- [WHAT YOU ARE ASKED TO DO] Report how many lines in the records carry the string "computer", and give no further text.

Dataset excerpts
Start of Block
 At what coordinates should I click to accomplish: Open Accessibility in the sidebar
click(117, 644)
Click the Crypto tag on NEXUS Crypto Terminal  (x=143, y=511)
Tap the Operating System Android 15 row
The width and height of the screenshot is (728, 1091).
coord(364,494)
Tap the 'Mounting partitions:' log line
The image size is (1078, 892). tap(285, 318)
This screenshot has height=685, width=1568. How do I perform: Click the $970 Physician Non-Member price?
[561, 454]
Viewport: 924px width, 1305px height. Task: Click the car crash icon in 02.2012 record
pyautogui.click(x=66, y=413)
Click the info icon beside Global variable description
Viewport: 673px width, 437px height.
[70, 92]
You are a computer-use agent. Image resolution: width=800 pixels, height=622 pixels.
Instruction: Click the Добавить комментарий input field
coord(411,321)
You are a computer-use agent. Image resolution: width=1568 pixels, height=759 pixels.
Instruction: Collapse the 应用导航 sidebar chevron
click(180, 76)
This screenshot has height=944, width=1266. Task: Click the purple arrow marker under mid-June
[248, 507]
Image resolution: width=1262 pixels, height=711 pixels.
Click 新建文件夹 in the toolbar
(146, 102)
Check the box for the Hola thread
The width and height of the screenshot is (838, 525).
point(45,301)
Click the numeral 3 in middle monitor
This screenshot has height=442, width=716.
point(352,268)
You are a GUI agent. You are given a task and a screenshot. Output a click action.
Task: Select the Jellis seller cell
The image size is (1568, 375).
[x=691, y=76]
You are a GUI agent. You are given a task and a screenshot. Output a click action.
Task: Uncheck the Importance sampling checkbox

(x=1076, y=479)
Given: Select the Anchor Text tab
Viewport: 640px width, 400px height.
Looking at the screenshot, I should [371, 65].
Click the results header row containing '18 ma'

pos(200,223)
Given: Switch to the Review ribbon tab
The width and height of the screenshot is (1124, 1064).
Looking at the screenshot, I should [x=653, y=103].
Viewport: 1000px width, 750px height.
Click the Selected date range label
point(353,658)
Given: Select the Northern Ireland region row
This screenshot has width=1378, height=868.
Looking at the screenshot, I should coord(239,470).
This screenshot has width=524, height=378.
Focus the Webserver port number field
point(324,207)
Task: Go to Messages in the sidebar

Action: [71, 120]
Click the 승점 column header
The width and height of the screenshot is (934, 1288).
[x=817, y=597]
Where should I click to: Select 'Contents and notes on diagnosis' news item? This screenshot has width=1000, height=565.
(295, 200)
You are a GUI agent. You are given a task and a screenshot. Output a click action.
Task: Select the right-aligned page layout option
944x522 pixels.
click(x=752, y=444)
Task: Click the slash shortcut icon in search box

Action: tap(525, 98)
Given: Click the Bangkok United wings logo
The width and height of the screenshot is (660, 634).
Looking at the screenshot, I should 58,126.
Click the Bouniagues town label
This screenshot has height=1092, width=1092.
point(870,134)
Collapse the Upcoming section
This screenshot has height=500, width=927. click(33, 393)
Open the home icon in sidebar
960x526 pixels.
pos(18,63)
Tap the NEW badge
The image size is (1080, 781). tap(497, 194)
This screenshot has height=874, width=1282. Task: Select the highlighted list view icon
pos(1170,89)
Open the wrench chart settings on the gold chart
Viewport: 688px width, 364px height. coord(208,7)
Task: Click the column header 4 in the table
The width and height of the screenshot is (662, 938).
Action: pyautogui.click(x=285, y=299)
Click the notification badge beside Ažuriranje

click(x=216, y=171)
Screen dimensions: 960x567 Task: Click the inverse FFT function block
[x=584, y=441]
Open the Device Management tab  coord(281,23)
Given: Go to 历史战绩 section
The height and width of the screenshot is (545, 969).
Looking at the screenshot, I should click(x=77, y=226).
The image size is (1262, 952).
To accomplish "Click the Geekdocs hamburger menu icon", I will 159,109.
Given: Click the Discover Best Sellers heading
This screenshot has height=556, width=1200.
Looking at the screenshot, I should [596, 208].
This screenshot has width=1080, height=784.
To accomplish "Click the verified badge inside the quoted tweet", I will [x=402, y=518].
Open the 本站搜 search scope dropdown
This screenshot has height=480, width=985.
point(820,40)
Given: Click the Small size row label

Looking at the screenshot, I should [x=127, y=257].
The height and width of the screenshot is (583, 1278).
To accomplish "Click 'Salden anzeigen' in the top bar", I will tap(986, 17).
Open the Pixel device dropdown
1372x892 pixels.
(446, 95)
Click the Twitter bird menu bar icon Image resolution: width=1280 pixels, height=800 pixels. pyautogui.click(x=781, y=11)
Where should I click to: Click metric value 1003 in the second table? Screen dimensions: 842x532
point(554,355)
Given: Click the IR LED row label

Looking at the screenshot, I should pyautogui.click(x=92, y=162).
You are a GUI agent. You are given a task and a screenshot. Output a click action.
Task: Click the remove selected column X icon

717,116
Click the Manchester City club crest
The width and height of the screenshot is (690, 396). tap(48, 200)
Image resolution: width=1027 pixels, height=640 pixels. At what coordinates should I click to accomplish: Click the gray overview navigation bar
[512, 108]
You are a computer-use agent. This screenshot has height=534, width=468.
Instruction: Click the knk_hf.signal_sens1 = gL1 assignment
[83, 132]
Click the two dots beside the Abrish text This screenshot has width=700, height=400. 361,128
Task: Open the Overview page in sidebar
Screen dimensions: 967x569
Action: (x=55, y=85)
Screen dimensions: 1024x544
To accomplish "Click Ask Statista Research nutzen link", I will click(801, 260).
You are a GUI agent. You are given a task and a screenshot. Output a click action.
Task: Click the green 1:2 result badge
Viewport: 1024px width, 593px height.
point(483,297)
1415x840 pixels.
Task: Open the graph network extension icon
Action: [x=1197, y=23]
End of Block
- [WRITTEN SOLUTION] 3